The Shadow of the Wind
In his mega-bestselling and now classic The Shadow of the Wind, Spanish writer Carlos Ruiz Zafón took readers to atmospheric bookshops and weird libraries in Barcelona, such as the top-secret ‘Cemetery of Forgotten Books’ run by a bookish sect. After it was translated into English, it sold millions of copies worldwide, turning it into the all-time biggest Spanish literary hit and breathing fresh life into the musty genre of bibliomysteries. In Barcelona, nowadays, you can take guided walks through the places described in the story although the ‘Cemetery of Forgotten Books’ does not exist in real life, unfortunately. Anyway, if you don’t have the spare cash to fly all the way to Spain on your next holiday, this book will surely take you there and far cheaper.
Part-time travel writer, part-time detective novelist Zac O’Yeah’s latest thriller is Tropical Detective (PanMacmillan). He finds his inspiration in the urban jungles of south India
The Savage Detectives
Roberto Bolaño’s The Savage Detectives may have the perfect name for a cold-blooded detective novel, but it is actually an offbeat masterpiece about forgotten Mexican poets. At the centre of the plot is a long lost poetess, who disappeared way back in the 1920s in the sinister Sonora desert, crawling with scorpions and tarantulas.
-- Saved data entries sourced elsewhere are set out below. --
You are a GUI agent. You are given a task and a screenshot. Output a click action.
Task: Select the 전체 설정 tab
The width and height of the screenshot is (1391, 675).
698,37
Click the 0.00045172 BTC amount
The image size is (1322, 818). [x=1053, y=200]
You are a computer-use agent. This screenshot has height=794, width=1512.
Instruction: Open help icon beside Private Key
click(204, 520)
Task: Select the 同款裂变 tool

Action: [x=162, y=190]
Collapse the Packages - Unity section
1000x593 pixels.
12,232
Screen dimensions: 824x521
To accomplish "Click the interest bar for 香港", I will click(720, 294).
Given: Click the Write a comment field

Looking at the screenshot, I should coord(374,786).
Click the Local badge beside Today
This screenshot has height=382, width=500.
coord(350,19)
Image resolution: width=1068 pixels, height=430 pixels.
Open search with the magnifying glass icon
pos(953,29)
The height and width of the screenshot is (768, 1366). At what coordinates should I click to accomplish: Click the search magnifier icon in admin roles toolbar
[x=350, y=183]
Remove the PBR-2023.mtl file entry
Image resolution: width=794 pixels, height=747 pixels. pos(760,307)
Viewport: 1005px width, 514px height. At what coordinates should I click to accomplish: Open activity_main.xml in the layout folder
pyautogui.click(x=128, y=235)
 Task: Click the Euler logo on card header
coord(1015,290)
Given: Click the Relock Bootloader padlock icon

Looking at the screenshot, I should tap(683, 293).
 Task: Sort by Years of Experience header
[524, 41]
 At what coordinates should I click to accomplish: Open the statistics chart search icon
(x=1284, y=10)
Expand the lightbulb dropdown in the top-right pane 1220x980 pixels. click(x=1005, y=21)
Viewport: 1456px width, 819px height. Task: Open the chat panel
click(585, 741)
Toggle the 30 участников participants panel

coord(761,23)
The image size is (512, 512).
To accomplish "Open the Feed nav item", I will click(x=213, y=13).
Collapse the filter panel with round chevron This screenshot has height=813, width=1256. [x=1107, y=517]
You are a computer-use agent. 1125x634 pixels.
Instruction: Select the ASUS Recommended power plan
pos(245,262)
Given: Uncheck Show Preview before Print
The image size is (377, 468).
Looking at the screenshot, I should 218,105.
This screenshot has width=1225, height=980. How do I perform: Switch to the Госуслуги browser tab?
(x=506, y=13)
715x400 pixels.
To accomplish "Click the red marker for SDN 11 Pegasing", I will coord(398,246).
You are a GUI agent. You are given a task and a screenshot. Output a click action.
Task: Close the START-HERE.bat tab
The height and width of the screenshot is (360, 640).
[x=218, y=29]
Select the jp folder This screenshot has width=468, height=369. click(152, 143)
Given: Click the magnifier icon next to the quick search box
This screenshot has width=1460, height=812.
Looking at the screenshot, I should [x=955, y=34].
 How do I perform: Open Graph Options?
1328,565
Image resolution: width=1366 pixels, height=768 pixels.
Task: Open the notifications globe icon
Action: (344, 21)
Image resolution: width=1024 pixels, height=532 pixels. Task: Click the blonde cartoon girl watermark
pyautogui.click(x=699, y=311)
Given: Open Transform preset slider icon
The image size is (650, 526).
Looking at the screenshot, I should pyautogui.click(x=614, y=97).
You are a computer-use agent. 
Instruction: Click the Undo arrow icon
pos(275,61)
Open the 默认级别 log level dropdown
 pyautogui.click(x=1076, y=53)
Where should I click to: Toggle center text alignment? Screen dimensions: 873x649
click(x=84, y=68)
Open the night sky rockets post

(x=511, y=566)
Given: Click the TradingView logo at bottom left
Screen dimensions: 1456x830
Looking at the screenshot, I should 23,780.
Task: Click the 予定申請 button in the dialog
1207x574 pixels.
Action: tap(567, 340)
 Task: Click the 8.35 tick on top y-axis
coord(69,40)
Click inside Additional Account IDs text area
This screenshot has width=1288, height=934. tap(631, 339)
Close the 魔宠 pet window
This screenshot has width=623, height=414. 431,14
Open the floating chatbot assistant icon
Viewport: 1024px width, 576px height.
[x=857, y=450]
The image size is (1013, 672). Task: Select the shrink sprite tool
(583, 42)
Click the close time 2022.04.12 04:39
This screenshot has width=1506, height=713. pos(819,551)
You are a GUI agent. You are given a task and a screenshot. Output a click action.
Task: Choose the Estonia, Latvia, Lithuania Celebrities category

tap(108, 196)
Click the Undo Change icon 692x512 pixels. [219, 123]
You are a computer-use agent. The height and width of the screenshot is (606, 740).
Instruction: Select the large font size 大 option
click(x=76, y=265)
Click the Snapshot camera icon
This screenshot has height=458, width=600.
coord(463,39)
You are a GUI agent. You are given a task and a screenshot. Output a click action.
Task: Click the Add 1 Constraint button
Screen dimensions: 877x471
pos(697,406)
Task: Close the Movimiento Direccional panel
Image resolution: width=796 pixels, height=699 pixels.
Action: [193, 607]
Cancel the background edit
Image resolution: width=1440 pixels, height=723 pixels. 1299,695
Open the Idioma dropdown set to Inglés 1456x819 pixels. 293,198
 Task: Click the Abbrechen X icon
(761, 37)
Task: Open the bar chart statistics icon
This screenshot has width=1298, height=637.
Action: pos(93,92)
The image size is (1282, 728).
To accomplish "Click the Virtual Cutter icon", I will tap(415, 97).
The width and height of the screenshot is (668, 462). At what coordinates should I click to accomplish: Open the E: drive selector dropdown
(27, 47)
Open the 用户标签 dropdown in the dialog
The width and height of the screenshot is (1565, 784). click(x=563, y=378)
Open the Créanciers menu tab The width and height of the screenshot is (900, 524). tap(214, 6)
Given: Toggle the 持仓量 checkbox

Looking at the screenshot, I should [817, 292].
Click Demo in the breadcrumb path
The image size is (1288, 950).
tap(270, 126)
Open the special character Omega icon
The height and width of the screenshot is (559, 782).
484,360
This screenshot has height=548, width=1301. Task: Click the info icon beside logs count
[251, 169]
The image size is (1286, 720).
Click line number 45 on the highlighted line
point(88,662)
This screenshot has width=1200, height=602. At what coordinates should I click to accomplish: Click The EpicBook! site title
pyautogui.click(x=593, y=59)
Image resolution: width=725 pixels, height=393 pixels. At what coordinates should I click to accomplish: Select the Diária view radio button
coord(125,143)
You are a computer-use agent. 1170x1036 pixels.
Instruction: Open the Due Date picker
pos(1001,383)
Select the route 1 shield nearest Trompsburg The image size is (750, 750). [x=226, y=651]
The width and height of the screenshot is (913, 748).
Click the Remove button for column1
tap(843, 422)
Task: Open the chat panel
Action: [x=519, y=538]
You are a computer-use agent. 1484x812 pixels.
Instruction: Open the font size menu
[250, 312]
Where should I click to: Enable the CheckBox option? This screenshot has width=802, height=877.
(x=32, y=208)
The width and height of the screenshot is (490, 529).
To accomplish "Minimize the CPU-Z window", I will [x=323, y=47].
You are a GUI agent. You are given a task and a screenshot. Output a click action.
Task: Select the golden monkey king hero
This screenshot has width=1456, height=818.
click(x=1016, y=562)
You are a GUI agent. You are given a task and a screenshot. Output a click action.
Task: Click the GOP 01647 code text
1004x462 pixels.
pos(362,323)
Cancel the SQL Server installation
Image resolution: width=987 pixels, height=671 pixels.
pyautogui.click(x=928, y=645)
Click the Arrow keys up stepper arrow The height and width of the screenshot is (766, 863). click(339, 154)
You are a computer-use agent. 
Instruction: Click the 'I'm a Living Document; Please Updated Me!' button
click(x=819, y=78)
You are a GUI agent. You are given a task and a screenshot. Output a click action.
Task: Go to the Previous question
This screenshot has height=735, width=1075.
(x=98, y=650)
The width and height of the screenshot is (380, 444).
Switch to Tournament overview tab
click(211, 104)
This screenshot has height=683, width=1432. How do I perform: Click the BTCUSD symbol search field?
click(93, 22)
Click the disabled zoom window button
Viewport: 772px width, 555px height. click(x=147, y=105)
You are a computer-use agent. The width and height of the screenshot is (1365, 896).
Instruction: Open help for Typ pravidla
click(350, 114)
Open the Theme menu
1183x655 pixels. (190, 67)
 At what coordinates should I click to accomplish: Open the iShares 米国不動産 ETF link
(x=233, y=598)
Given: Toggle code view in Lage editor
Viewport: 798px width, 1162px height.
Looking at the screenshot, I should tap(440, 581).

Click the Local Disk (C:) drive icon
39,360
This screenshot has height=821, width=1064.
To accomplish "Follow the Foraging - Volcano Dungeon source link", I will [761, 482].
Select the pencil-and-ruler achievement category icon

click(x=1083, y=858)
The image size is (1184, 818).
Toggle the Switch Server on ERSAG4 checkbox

Years later, two slightly manic and quixotic poets go on a frenzied search for her across Mexico, a chase which eventually leads them to Juarez (on the opposite side of the Rio Grande from the US city El Paso) – a town that has the world’s highest homicide rate. The narrative is, of course, packed with tequila, violence, pot and lunacy. In my mind, The Savage Detectives remains one of the most imaginative stories of detection ever written, a poem in hardboiled prose.